Privacy Legislation in California and Congress

After three years of debate, a controversial privacy bill has again failed to advance in the California state legislature. The California Financial Information Privacy Act, known as SB1, was authored and sponsored by state Sen. Jackie Speier (D- San Mateo). The bill failed in a 3-2 vote (with seven abstentions) to advance out of the Assembly Banking and Finance Committee. Among other provisions, the bill would have required financial institutions to get explicit permission from customers (i.e., "opt-in") prior to sharing their personal financial information with third parties. Federal law passed in 1999 as part of the Gramm-Leach-Bliley Act requires firms to offer customers the opportunity to opt-out of such sharing, but does not prohibit states from passing tougher rules. Privacy advocates have been pushing for tougher "opt-in" rules at both the federal and state levels. California was viewed as a prime opportunity to implement opt-in, and increase the pressure on financial institutions to do the same elsewhere. The financial services industry has vigorously opposed such restrictions.

Separately in California, a coalition called Californians for Privacy Now is planning a statewide ballot initiative for the March 2004 primary elections that would take the privacy issue directly to voters. One of the primary backers of the initiative is a financial services CEO, Christian A. Larsen, chairman of E-Loan, Inc. Following the defeat of SB1, Larsen told the American Banker, "There's an elephant in the room which is not being addressed—the unbridled sharing of information, which leads to identity theft, which leads to risk-based profiling." The March 2004 ballot initiative seeks to implement a privacy bill even tougher than the defeated SB1.

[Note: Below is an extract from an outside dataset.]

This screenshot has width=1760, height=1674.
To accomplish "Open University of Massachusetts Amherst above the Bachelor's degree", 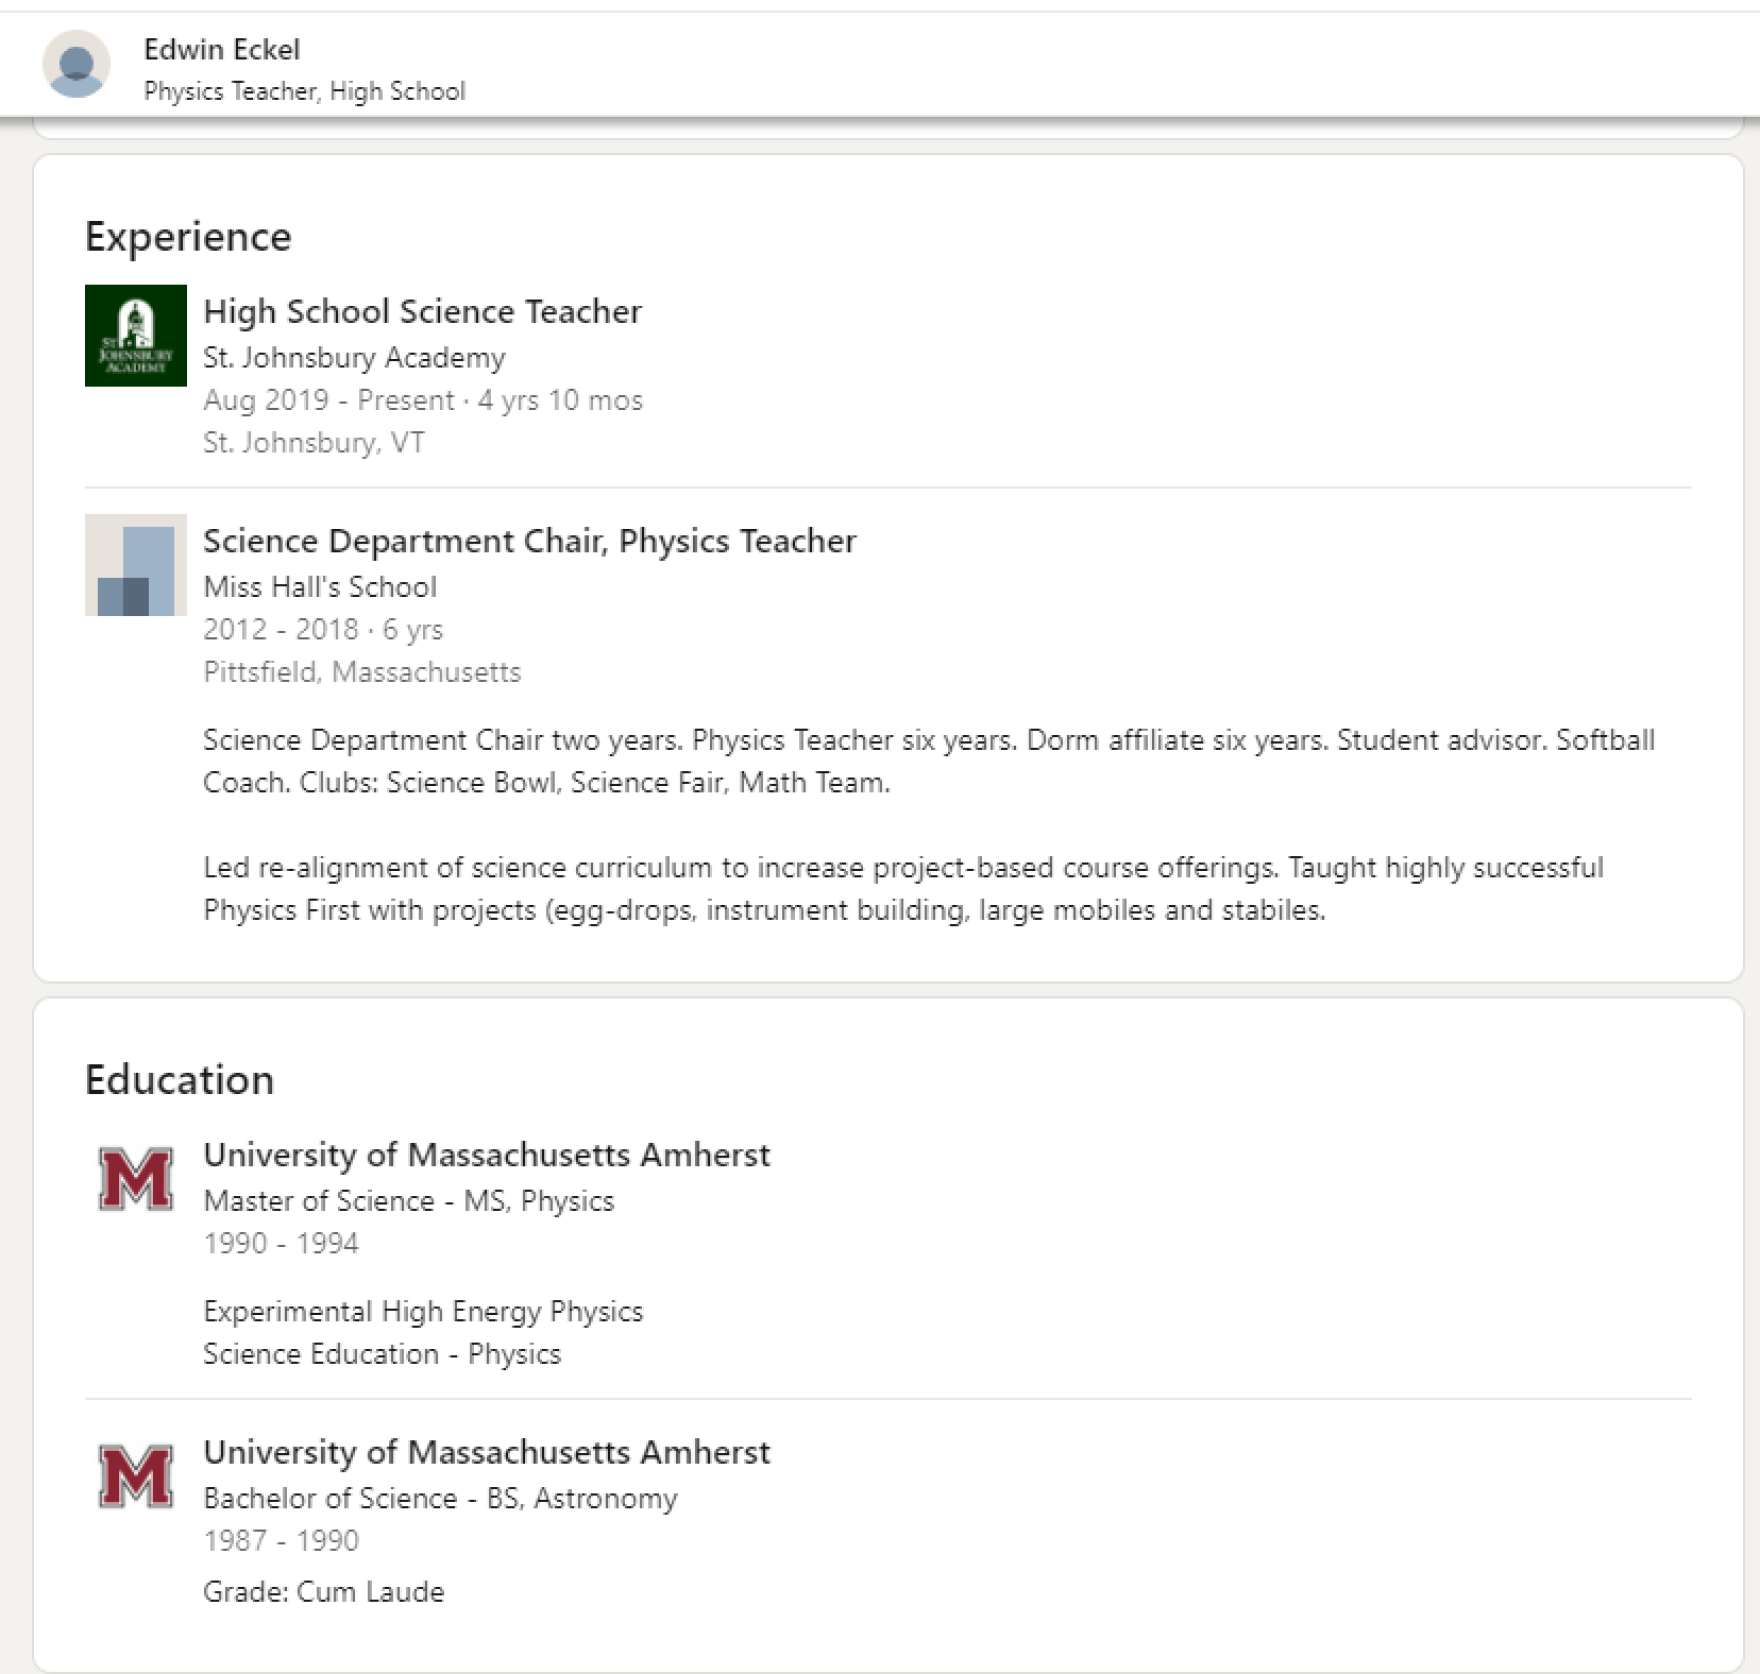I will (486, 1451).
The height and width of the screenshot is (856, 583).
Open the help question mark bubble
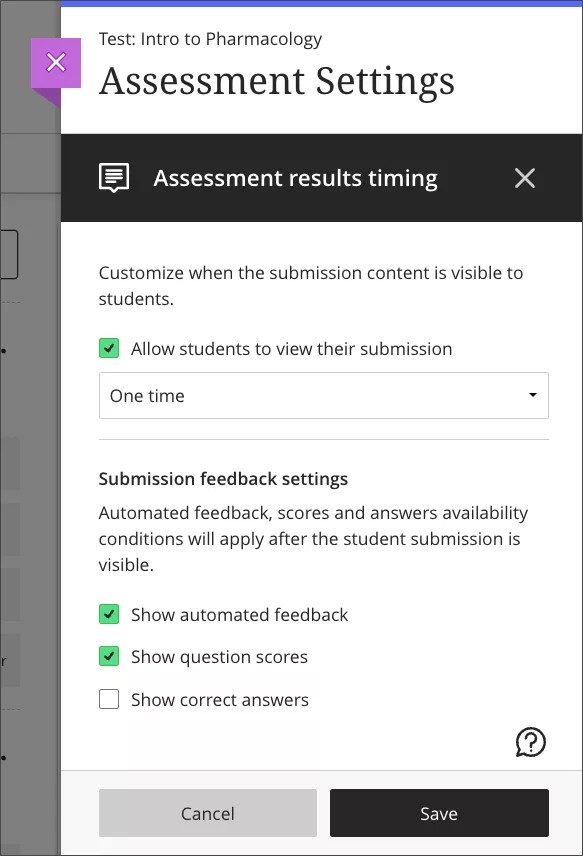pyautogui.click(x=531, y=742)
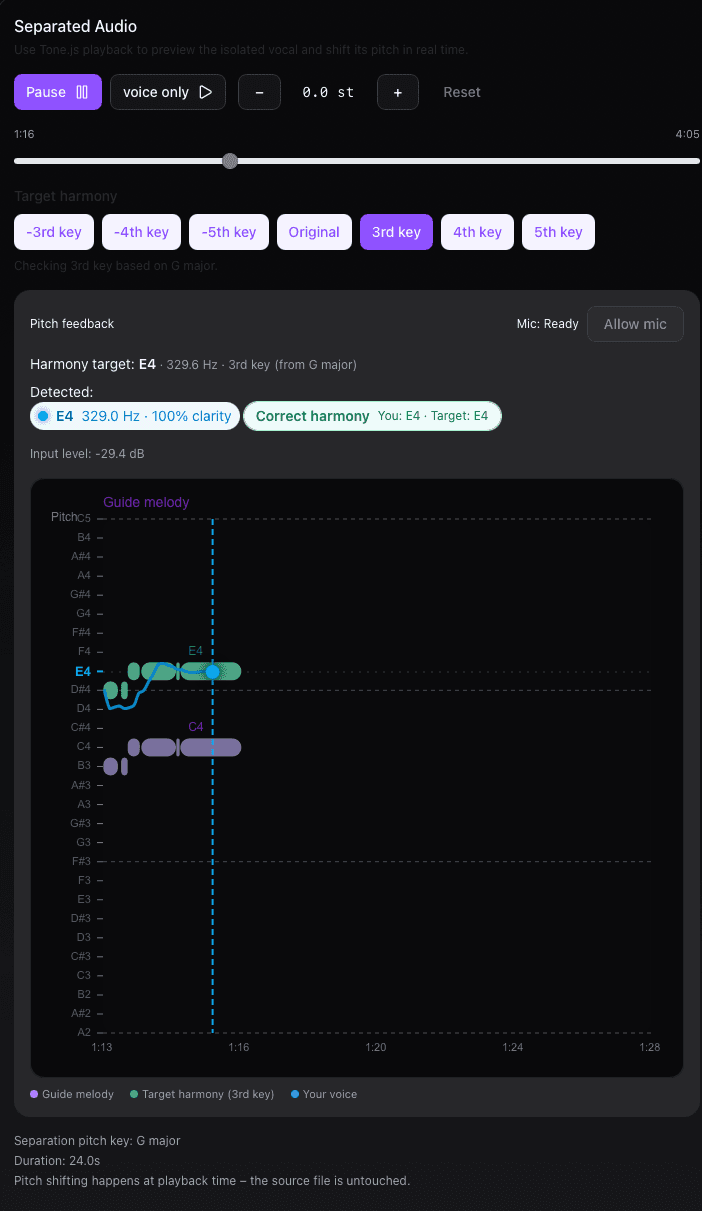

Interestingly, the debate underway this summer in the U.S. Congress over amendments to the Fair Credit Reporting Act may directly impact the California ballot initiative, and shape all future attempts to limit information sharing by the states. Currently, the FCRA preempts any state or local attempts to limit the sharing of personal information across corporate affiliates. That preemption will expire at the end of 2003 unless Congress extends it or makes it permanent. SB1 would not have run afoul of this preemption, but a tougher ballot initiative that attempts to control information sharing across affiliates would. Consumer advocacy groups have long pushed for laws that would require firms to give consumers that right to opt-out of affiliate sharing. Some of the more extreme proposals advocate an opt-in rule for affiliate sharing. Both of these proposals are banned at the moment, but that could change if Congress fails to act before the end of the year. Clearly, conditions are ripe for new restrictions in states like California should Congress open the door.